The Teflon Scribner Shunt worked by keeping the circulatory access open after dialysis treatment. Whenever necessary, the kidney dialysis machine could be attached to the tube without damaging the veins or arteries.
With the creation of the Scribner Shunt, ongoing dialysis treatment became a reality and patients with chronic kidney disease could live with the disease.
The world's first outpatient dialysis treatment center, the Seattle Artificial Kidney Center, was established by Dr. James Haviland in January 1962, later renamed Northwest Kidney Centers.
Research by Dr. Henry Tenckhoff and Dr. Fred Boen resulted in peritoneal dialysis being offered by the Northwest Kidney Centers.
Dr. Robert O. Hickman created the Hickman catheter (double-lumen silicone rubber Dacron cuffed catheter), for ambulatory home PN and chemotherapy.
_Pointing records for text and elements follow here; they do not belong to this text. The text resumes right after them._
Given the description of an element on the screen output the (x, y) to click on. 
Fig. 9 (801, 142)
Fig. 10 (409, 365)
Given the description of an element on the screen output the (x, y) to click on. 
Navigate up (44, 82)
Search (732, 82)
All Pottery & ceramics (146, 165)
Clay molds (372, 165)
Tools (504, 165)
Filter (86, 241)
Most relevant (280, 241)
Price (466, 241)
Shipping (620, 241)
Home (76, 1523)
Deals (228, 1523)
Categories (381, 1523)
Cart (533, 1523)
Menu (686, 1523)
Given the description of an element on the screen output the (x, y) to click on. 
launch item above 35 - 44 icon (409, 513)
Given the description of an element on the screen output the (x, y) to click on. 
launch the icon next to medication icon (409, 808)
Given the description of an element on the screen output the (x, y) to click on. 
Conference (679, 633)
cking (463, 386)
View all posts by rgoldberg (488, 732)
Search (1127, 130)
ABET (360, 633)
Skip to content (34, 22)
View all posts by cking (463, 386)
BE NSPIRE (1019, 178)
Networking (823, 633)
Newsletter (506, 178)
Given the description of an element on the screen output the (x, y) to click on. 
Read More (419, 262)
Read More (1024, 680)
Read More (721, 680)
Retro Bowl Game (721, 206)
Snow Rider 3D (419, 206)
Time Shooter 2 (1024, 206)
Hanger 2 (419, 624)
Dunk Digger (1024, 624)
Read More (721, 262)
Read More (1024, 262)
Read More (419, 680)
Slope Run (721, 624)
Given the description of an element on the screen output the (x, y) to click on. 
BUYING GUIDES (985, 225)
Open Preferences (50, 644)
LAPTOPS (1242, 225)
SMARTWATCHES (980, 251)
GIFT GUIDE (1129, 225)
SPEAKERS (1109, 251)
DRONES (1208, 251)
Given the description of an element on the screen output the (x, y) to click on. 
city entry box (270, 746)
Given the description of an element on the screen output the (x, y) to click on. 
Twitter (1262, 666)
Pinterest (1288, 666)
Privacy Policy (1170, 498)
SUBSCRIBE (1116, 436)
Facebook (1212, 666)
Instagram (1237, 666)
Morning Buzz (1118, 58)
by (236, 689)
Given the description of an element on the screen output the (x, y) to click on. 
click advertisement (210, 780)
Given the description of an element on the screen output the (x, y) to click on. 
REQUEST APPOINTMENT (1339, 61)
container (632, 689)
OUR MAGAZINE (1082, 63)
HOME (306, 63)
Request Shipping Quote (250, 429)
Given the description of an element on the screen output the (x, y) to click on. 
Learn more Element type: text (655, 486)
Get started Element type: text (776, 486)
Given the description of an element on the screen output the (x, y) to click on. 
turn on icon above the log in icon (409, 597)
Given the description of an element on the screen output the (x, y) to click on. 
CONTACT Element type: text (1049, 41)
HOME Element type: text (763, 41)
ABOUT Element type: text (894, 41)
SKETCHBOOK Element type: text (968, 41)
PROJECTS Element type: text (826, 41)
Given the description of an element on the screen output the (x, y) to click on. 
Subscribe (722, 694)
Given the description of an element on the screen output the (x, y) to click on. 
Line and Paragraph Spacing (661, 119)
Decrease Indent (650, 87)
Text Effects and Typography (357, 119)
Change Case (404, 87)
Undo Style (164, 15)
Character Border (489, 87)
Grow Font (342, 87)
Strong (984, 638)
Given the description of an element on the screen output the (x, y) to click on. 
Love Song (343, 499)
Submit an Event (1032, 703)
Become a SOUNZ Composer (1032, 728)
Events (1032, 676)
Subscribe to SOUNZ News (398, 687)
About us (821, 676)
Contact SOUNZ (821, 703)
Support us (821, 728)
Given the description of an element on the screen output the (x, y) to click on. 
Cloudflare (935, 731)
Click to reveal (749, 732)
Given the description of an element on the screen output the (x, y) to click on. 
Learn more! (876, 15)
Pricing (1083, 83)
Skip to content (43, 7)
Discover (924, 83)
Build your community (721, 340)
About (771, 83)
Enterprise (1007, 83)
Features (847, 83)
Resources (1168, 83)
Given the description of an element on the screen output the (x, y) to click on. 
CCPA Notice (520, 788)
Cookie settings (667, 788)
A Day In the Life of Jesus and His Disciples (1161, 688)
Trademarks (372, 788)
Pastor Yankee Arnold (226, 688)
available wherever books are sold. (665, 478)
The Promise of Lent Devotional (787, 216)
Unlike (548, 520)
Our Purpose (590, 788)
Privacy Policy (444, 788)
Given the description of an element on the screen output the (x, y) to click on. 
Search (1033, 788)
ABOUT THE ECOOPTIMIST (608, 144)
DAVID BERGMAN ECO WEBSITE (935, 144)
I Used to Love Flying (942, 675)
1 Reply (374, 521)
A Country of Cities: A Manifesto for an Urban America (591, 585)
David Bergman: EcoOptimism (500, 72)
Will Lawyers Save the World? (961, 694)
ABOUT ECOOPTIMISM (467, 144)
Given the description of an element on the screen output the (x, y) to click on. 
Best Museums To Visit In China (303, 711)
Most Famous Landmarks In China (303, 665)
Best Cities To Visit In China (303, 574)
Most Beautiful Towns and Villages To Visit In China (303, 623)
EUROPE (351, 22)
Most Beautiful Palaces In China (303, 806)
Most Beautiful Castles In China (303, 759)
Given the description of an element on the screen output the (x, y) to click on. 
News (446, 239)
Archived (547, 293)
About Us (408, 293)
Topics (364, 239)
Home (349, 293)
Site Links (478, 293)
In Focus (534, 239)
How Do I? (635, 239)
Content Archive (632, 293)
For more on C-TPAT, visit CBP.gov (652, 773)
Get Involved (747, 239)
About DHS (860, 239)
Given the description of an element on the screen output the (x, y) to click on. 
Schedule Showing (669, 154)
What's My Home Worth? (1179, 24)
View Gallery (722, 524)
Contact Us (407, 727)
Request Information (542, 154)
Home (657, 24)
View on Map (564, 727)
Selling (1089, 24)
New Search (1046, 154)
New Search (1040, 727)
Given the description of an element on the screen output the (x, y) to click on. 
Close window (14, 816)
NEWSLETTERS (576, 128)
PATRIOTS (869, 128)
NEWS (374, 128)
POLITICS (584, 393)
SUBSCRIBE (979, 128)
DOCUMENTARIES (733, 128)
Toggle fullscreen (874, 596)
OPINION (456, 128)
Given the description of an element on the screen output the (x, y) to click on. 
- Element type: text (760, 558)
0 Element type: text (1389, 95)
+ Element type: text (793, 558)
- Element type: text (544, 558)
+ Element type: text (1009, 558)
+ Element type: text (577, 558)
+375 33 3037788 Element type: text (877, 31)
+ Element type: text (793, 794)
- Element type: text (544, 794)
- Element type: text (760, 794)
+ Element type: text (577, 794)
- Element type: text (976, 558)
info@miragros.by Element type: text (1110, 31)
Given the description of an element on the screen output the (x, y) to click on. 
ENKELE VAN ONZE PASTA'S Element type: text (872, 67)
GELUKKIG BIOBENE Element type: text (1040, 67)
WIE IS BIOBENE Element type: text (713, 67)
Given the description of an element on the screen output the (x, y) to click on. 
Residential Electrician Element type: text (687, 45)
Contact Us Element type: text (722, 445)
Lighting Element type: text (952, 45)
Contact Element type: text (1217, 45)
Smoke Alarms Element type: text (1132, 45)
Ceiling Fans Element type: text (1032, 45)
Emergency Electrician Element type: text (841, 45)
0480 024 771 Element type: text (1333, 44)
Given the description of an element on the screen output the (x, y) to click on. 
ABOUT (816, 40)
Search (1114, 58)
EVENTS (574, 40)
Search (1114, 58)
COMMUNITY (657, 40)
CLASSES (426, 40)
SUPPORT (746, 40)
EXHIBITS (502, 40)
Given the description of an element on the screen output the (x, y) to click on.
In the early 1970s, Dr. Mike Kelly moved to Seattle to work at the UW Medical Center.
In this video interview, Dr. Kelly remembers his early career working with Dr. Belding Scribner and the team of dialysis pioneers in the Division of Nephrology.
Northwest Kidney Centers was the first site for human studies on erythropoietin.
Kidney Research Institute is established as a leading clinical research endeavor focusing on the early detection, prevention, and treatment of kidney disease and its complications.
The Center for Dialysis Innovation begins with a vision to revolutionize kidney dialysis.
Our work continues today with translational and basic research, clinical trials, improvements in technology, and the desire to improve the lives of kidney patients.